__WHAT TO DO__
Copy exactly the lines from the one containing "This screenshot has width=615, height=435." through the last line of the records below, both included, and leave out the pictures.
== Segment start ==
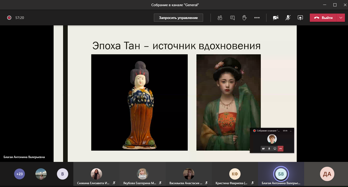348x187 pixels.
Task: Open the More actions ellipsis menu
Action: [x=257, y=18]
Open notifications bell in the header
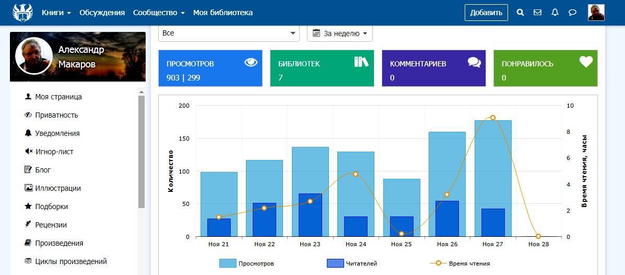 [555, 13]
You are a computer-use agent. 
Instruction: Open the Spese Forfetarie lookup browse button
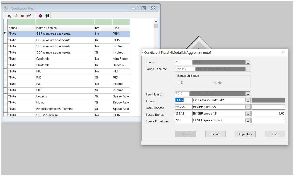click(248, 121)
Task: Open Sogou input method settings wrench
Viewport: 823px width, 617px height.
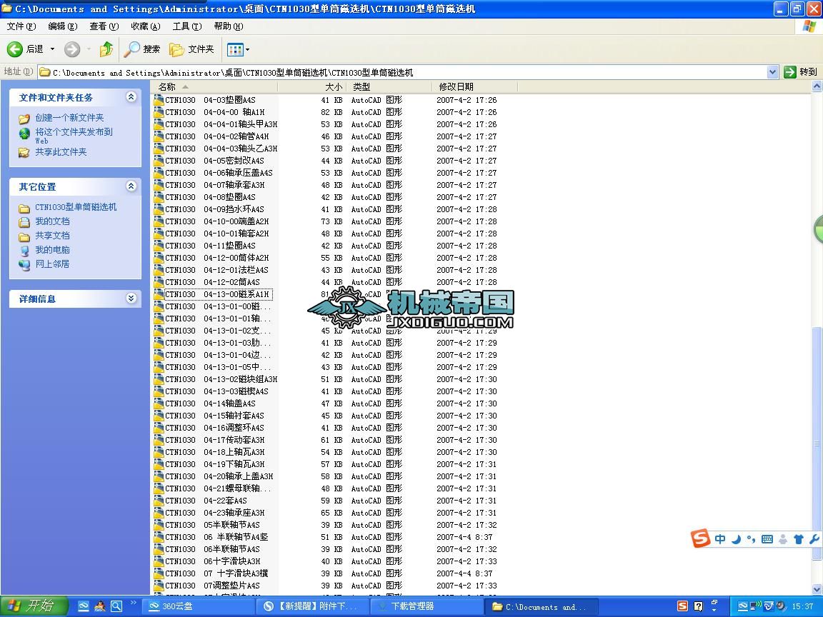Action: [x=815, y=539]
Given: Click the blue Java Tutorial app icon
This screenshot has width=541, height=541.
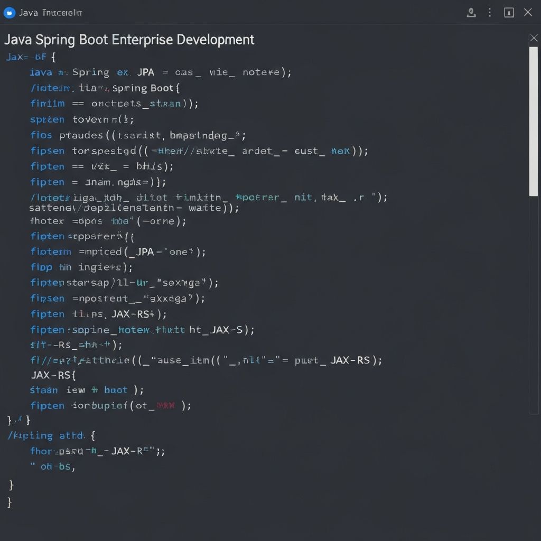Looking at the screenshot, I should [8, 12].
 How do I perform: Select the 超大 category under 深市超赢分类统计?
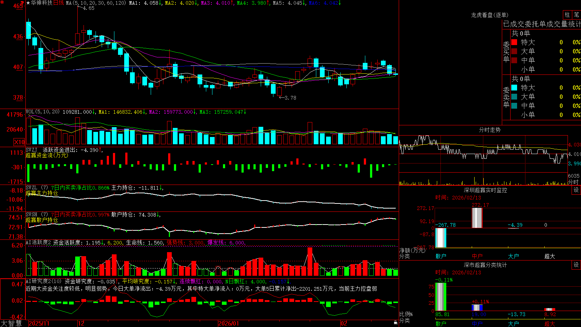550,324
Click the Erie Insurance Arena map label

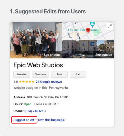(x=83, y=30)
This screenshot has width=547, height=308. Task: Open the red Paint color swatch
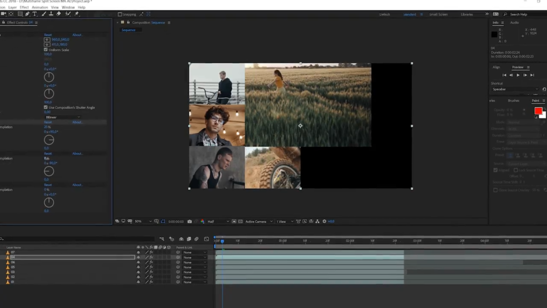539,112
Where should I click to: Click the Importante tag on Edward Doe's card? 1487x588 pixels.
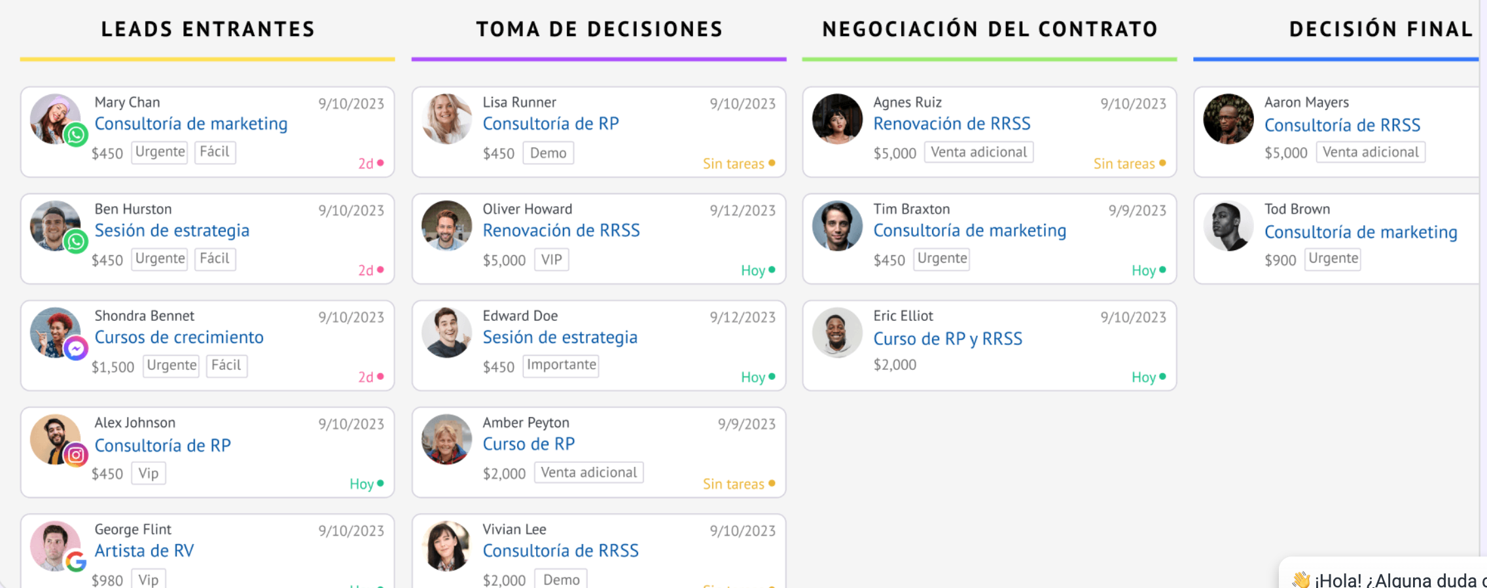(x=561, y=365)
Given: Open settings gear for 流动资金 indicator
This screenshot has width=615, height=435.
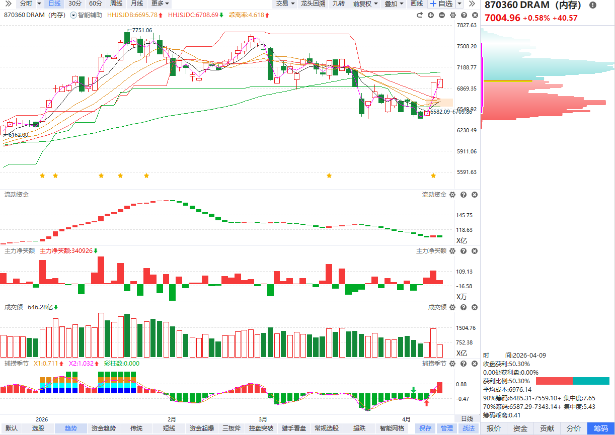Looking at the screenshot, I should pyautogui.click(x=452, y=195).
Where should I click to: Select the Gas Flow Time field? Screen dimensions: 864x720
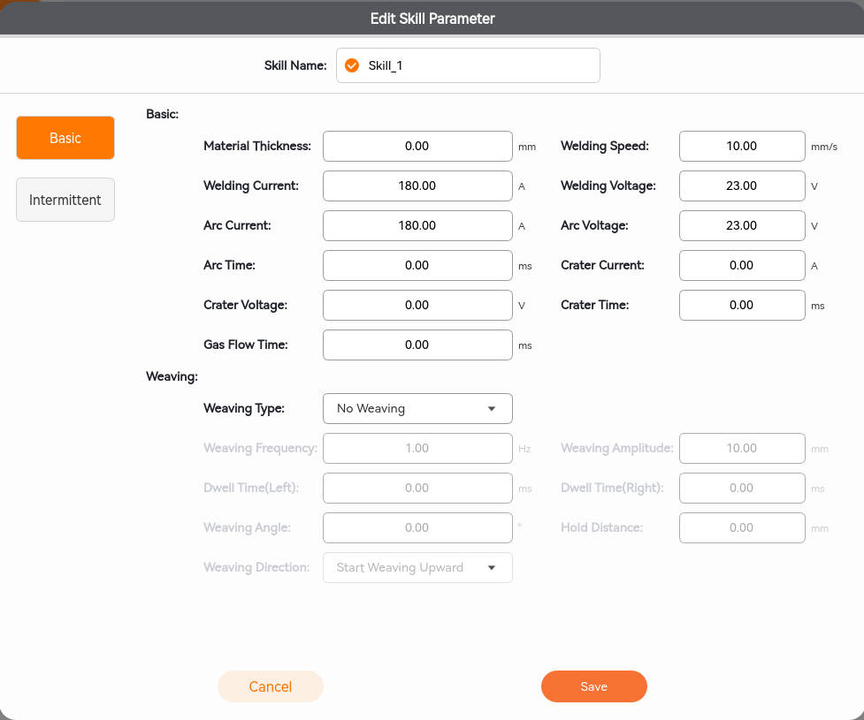point(417,345)
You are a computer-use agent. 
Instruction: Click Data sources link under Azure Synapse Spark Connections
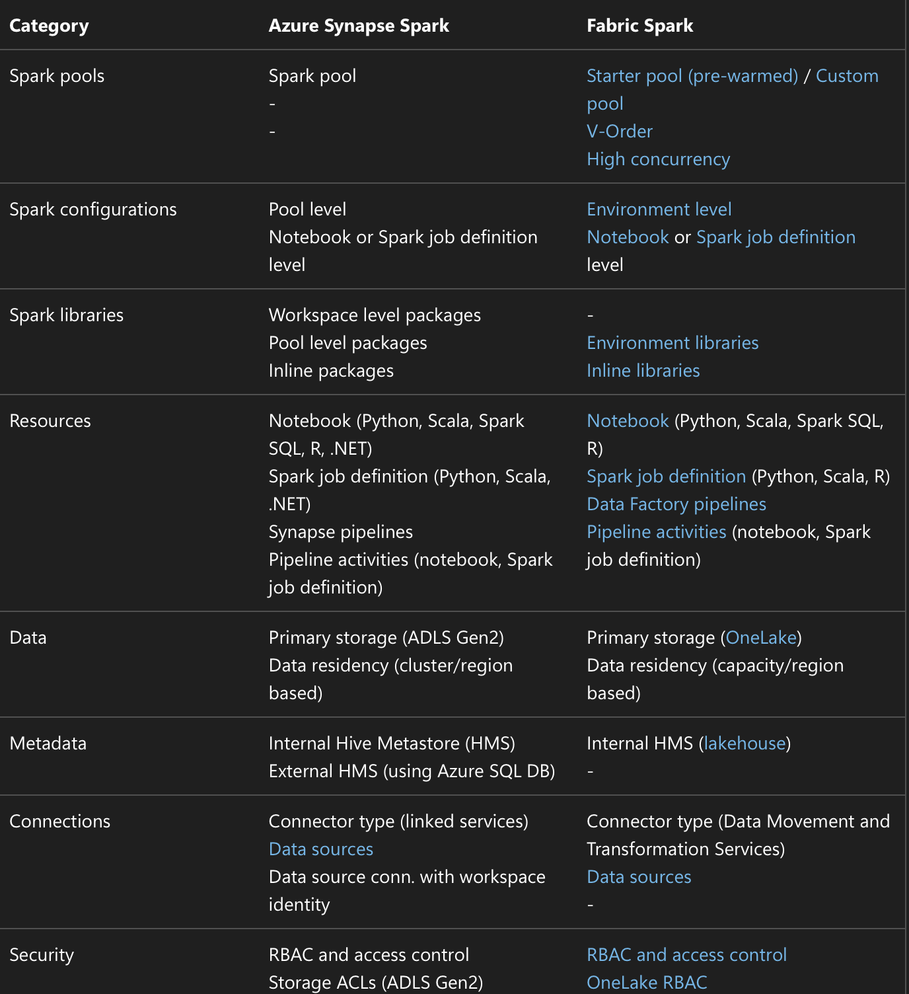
== Segment end ==
__SOLUTION BELOW__
This screenshot has width=615, height=435.
Looking at the screenshot, I should pyautogui.click(x=452, y=195).
Where should I click to: Select the Gas Flow Time field? Screen dimensions: 864x720
point(417,345)
You are a computer-use agent. 
Instruction: Click Data sources link under Azure Synapse Spark Connections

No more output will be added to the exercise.